Principle:Lucidrains X transformers Non Autoregressive Wrapper Setup
Metadata
| Field | Value |
|---|---|
| Papers | Mask-Predict, MaskGIT, Simple Masked Diffusion LM (MDLM) |
| Repository | x-transformers |
| Domains | Deep_Learning, Generative_Models, NLP |
| Last Updated | 2026-02-08 18:00 GMT |
Overview
Task wrapper pattern that transforms a bidirectional encoder into a non-autoregressive model with masked token prediction training and iterative refinement generation.
Description
The NonAutoregressiveWrapper wraps a TransformerWrapper (with Encoder layers) to enable MaskGIT/Mask-Predict style training and generation. During training, random tokens are masked according to a schedule (linear or cosine) and the model predicts the masked tokens. During generation, the model starts from a fully masked sequence and iteratively unmasks tokens over a fixed number of steps, choosing the most confident predictions first.
Supported features:
- Self-conditioning on embeddings
- BERT-style no-replace and random-token augmentation
- Token critic for improved generation quality
- MDLM loss weighting
Usage
Use when building non-autoregressive generative models. Ideal for tasks where parallel generation is desired (image tokens, discrete diffusion, etc.) or where generation speed is critical (all tokens predicted simultaneously, refined iteratively).
Theoretical Basis
Mask-Predict algorithm:
- Start with a fully masked sequence.
- At each step t, predict all masked positions.

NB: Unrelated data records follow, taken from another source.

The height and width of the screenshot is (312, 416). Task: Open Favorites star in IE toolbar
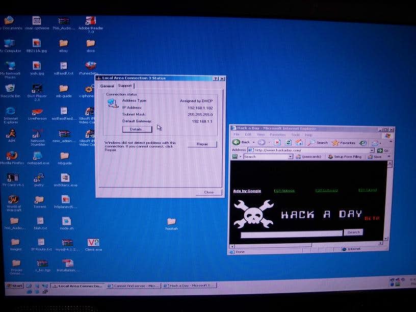pos(335,143)
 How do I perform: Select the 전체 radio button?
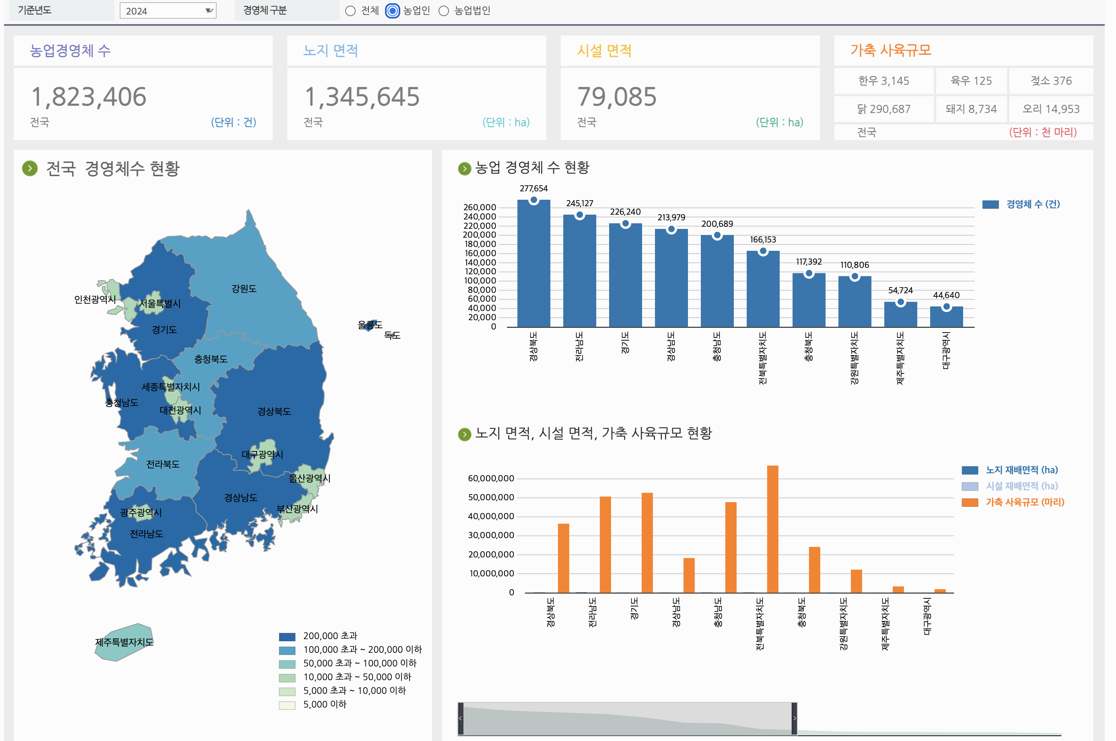[350, 11]
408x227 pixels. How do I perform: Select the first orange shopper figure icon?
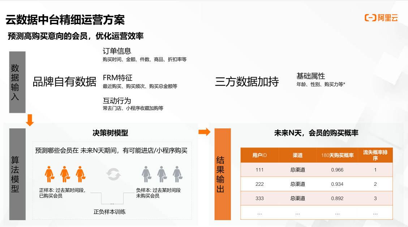coord(48,174)
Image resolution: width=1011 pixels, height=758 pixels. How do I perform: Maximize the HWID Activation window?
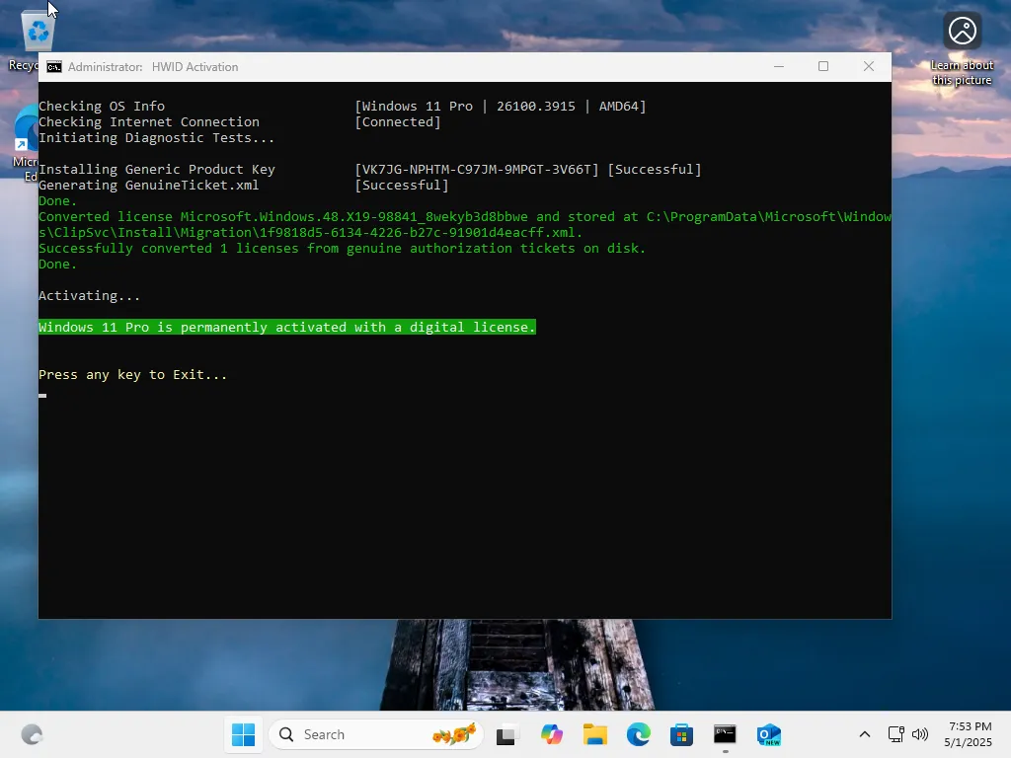click(823, 66)
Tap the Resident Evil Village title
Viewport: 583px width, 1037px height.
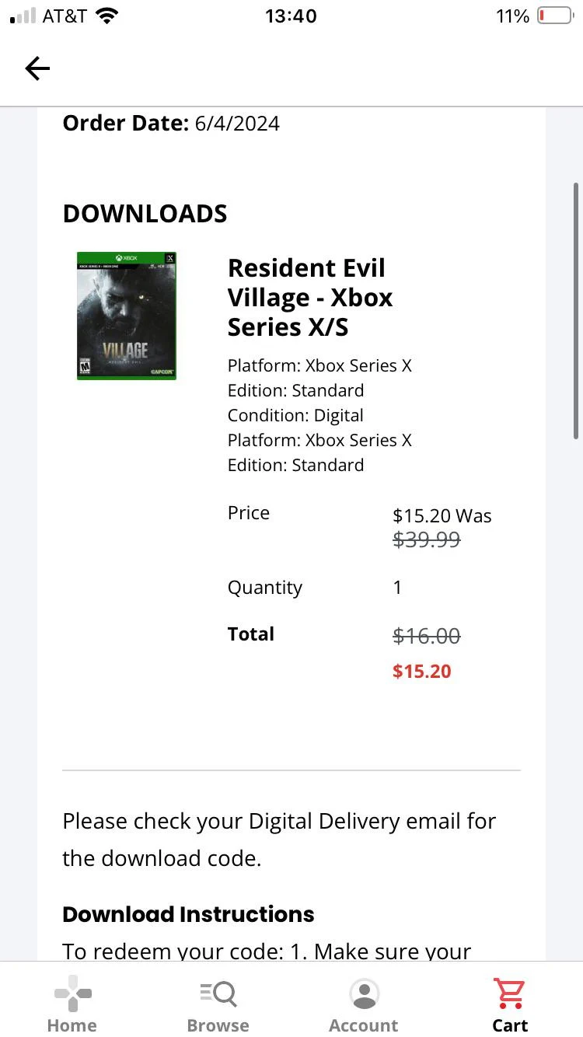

- Keep the k most confident predictions, re-mask the rest.
- k increases with each step according to a schedule (linear or cosine).
- After T steps, all tokens are unmasked.
Masking schedule controls how many tokens remain masked at each step:
- Linear:
mask_ratio = 1 - t - Cosine:
mask_ratio = cos(pi * t / 2)
MDLM loss weighting (Sahoo et al.):
weight = schedule'(t) / (1 - schedule(t))
This upweights harder-to-predict positions.